Of all the lines in the records below, copy only those that contain the string "accomplish".

=-=-=-=-=

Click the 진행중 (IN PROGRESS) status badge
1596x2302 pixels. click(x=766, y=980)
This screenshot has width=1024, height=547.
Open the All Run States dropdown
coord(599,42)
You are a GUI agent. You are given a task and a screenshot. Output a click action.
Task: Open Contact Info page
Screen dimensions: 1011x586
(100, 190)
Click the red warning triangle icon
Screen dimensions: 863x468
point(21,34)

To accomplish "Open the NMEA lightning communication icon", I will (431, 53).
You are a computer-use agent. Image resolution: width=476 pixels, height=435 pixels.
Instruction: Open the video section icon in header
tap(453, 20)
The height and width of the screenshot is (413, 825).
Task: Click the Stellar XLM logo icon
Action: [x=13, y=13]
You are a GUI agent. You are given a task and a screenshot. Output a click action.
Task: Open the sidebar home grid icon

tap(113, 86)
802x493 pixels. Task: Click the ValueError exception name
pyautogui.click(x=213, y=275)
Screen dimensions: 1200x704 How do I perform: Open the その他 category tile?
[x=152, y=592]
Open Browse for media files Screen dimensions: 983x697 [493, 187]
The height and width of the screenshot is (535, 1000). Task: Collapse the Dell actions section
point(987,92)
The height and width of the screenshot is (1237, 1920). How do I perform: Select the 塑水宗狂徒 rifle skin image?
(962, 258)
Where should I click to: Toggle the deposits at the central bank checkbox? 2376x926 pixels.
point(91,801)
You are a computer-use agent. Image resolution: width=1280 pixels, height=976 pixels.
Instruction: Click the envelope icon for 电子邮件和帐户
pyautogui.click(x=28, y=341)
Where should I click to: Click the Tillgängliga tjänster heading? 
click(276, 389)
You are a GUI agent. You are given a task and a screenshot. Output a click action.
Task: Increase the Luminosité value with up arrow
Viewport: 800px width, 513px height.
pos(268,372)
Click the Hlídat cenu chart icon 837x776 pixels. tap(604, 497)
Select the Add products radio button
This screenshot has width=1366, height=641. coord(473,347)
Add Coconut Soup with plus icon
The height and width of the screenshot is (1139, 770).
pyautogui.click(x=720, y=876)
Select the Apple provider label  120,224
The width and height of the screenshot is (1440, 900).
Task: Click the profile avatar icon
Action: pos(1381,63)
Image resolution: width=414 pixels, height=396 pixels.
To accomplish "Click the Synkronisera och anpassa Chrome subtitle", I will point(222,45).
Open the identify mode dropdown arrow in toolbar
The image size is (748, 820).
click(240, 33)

=-=-=-=-=

== Output of the exercise ==
To accomplish "Open the NMEA lightning communication icon", I will (431, 53).
To accomplish "Click the Synkronisera och anpassa Chrome subtitle", I will point(222,45).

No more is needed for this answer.